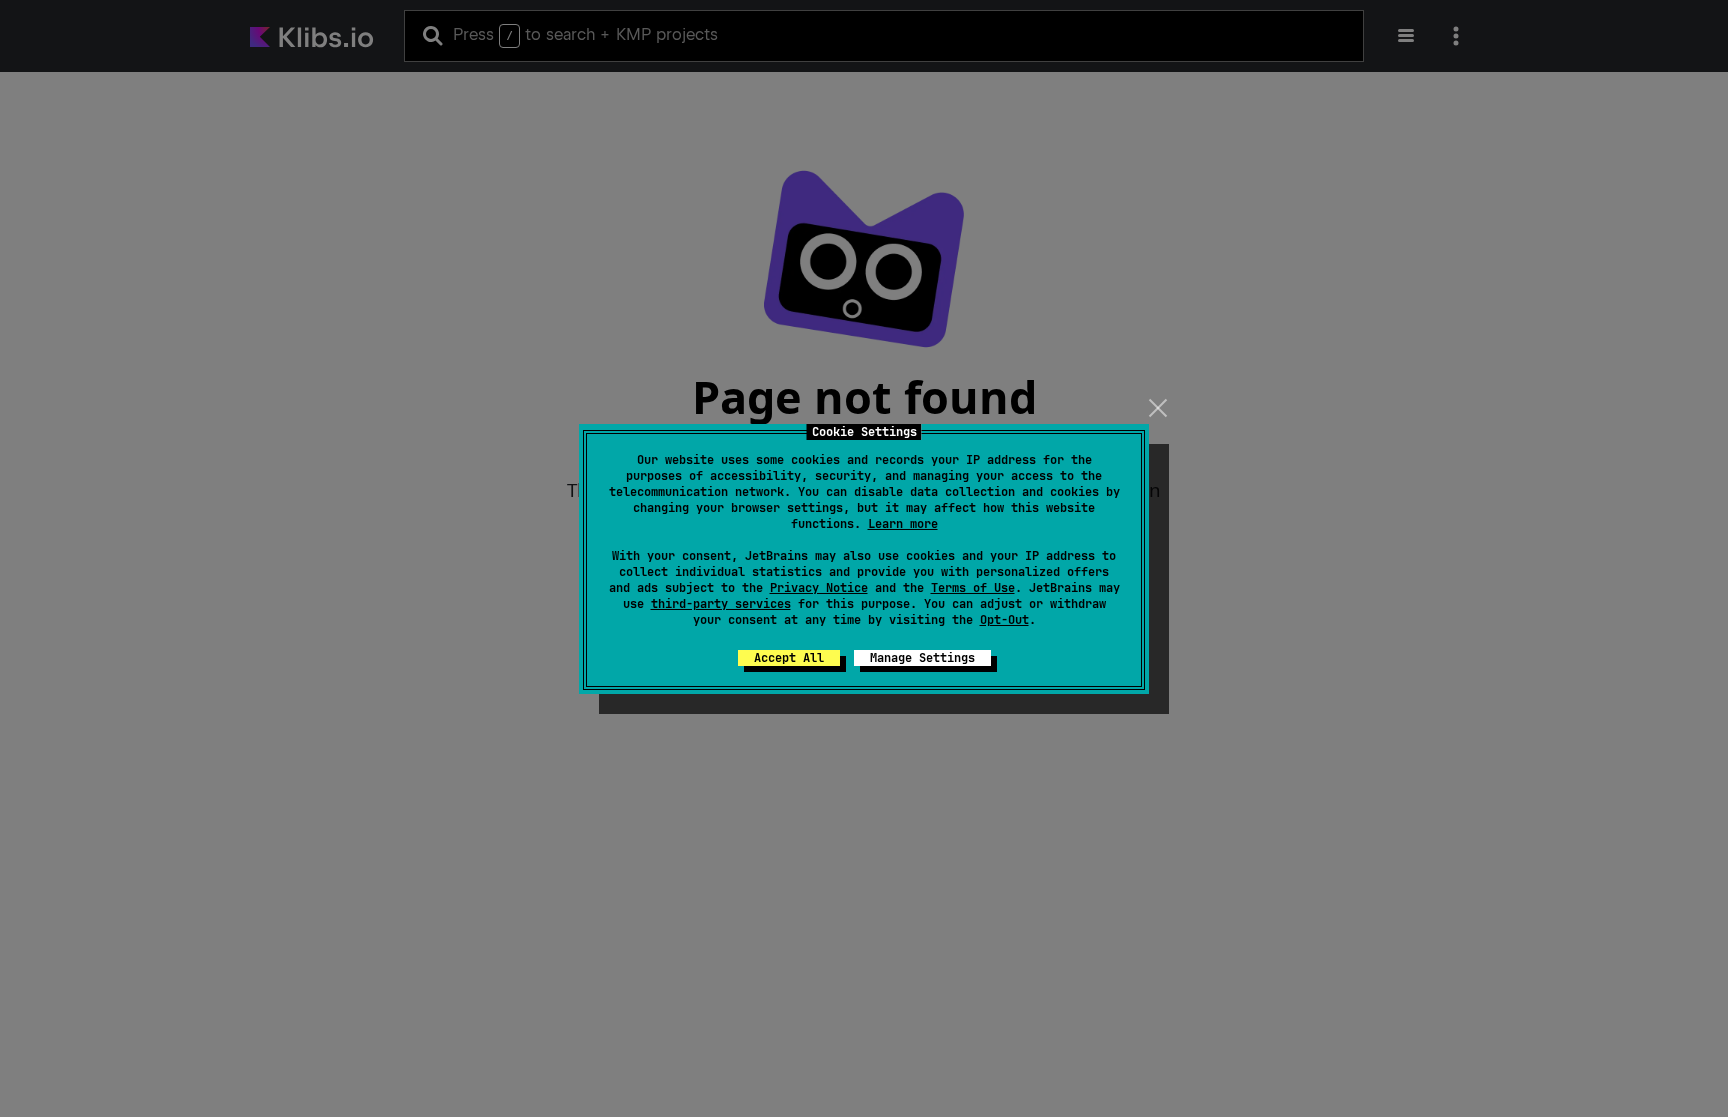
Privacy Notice (819, 588)
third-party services (721, 604)
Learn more (903, 524)
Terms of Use (973, 588)
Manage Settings (922, 658)
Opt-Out (1004, 620)
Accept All (789, 658)
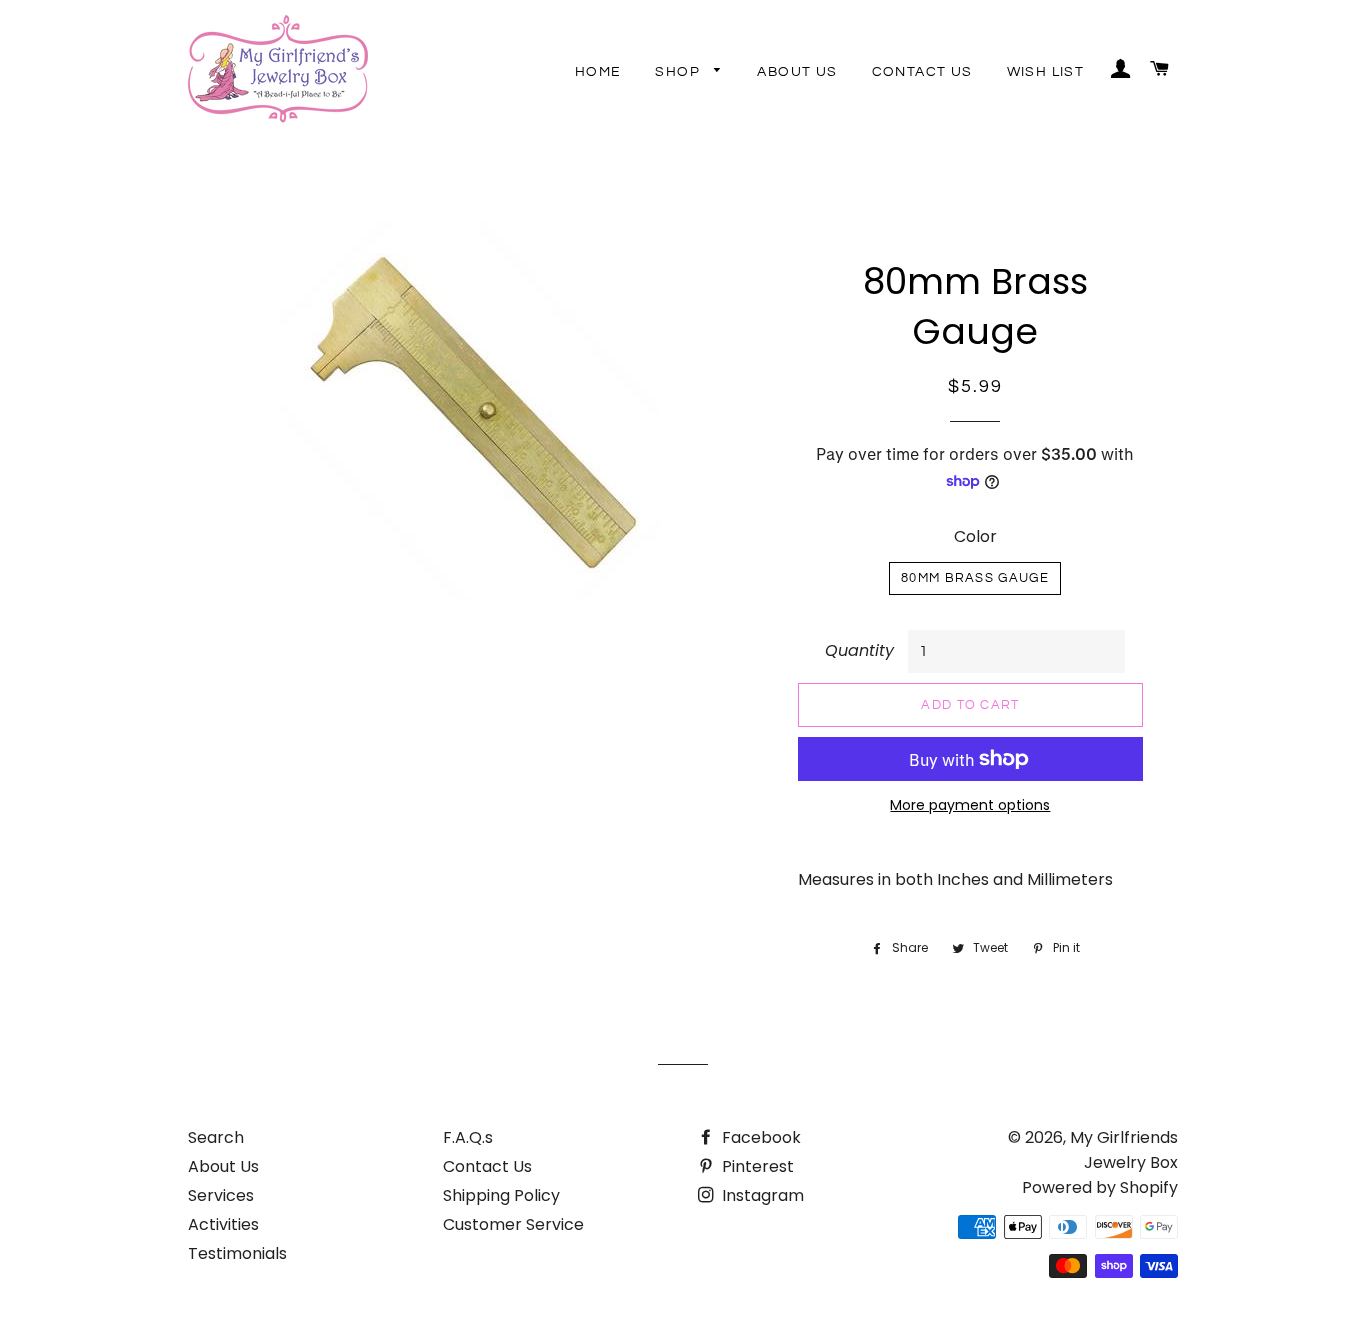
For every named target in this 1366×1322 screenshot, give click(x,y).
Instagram (761, 1195)
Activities (223, 1224)
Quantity (859, 650)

_____

The answer must be the line containing "For every named" and every line after it to the end of the data, each set down exactly.

# [ANSWER BOX]
For every named target in this 1366×1322 screenshot, give click(x,y).
Instagram (761, 1195)
Activities (223, 1224)
Quantity (859, 650)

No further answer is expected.